Como visto, seja a mutatio, seja a emendatio, somente são permitidas após a instrução do processo e não logo no ato de recebimento da denúncia, embora não se desconheça que respeitável parcela da doutrina sustente, ao menos, o cabimento da emendatio logo quando do recebimento da denúncia.
D – Caso as circunstâncias dos delitos narradas na denúncia sejam idênticas às consideradas na sentença condenatória, alterada apenas a tipificação dos crimes, a hipótese é de impor as regras do instituto da mutatio libelli. INCORRETO.
Mais uma hipótese de tentativa do examinador de confundir o candidato, desta feita trazendo caso de emendatio libelli, mas afirmando tratar-se de mutatio.
E - Não fere o princípio da correlação a inclusão na sentença de agravante legal não descrita na denúncia, mas demonstrada durante a instrução do feito, mormente se suscitada em sede de alegações finais da acusação pública. CORRETO.

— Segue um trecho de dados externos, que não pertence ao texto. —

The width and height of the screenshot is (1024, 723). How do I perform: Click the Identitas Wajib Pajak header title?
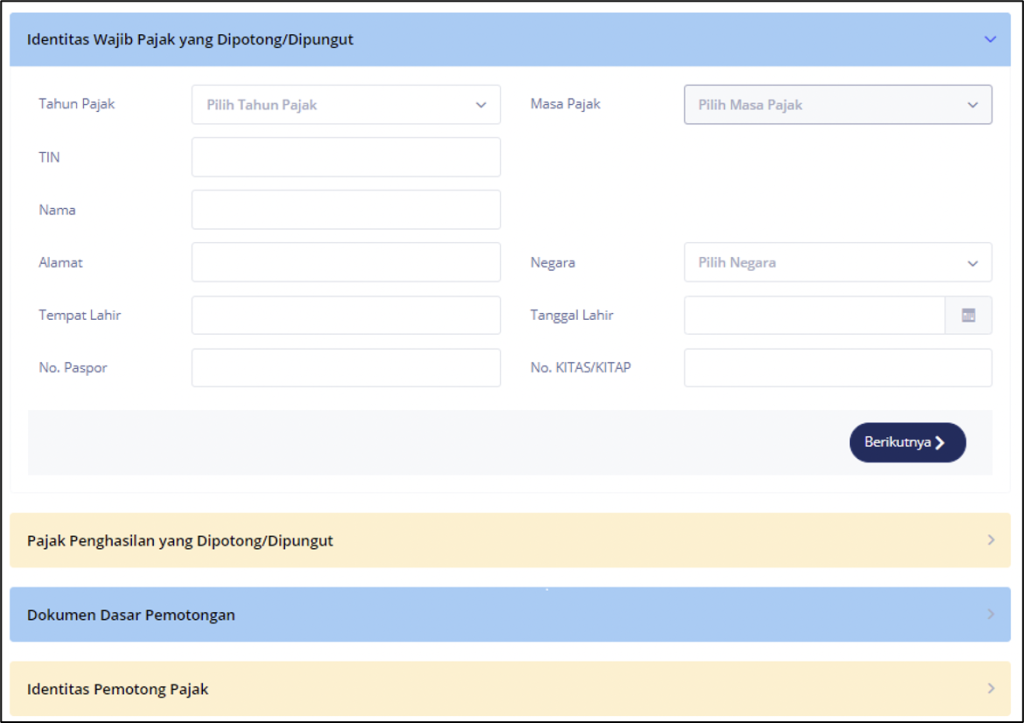pos(190,40)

Trata-se de exegese do art. 385 do CPP, assim redigido:
“Art. 385. Nos crimes de ação pública, o juiz poderá proferir sentença condenatória, ainda que o Ministério Público tenha opinado pela absolvição, bem como reconhecer agravantes, embora nenhuma tenha sido alegada.”

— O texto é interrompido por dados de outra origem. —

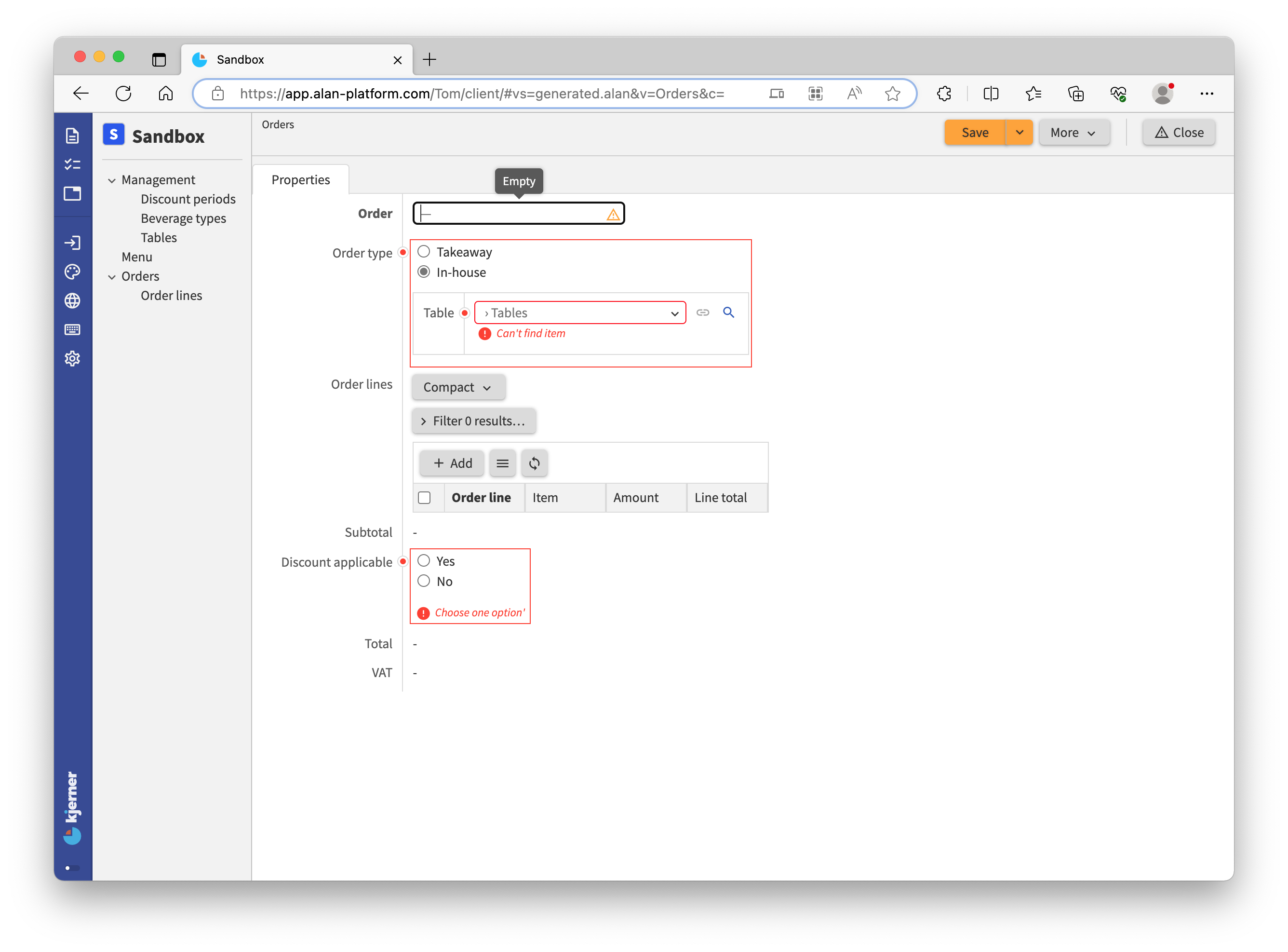Click the Order name input field
The height and width of the screenshot is (952, 1288).
[518, 213]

E, mais uma vez, o CESPE exige do candidato o conhecimento da jurisprudência dos tribunais superiores, com outro exemplo de transcrição de excerto de julgado do STJ, qual seja, REsp 857.066/RJ (Rel. Min. Hamilton Carvalhido, DJ de 14.04.2008), assim ementado:
“RECURSO ESPECIAL. DIREITO PENAL. DESCAMINHO E FALSIDADE IDEOLÓGICA. CONFISSÃO ESPONTÂNEA. REGIME DE PENA. PARTICIPAÇÃO DE MENOR IMPORTÂNCIA. AGRAVANTE GENÉRICA. AUSÊNCIA DE PREQUESTIONAMENTO. SÚMULA Nº 211⁄STF. PENA-BASE. AUSÊNCIA DE FUNDAMENTAÇÃO. INOCORRÊNCIA. SUSPENSÃO CONDICIONAL DO PROCESSO. CONCURSO MATERIAL DE CRIMES. IMPOSSIBILIDADE. RECURSO PARCIALMENTE CONHECIDO E IMPROVIDO. CONFISSÃO ESPONTÂNEA E REGIME DE PENA. HABEAS CORPUS DE OFÍCIO.
(...)
7. Não fere o princípio da correlação a inclusão na sentença de agravante legal não descrita na denúncia, mormente se suscitada em sede de alegações finais da Acusação Pública. Inteligência do artigo 385 do Código de Processo Penal.
8. "Nos crimes dolosos, o limite estabelecido no art. 44, inciso I, do CP é de ser observado, também, na hipótese de concurso de delitos" (REsp nº 435.074⁄TO, Relator Ministro Felix Fischer, in DJ 28⁄10⁄2003).
9. Recurso parcialmente conhecido e improvido. Habeas corpus de ofício.”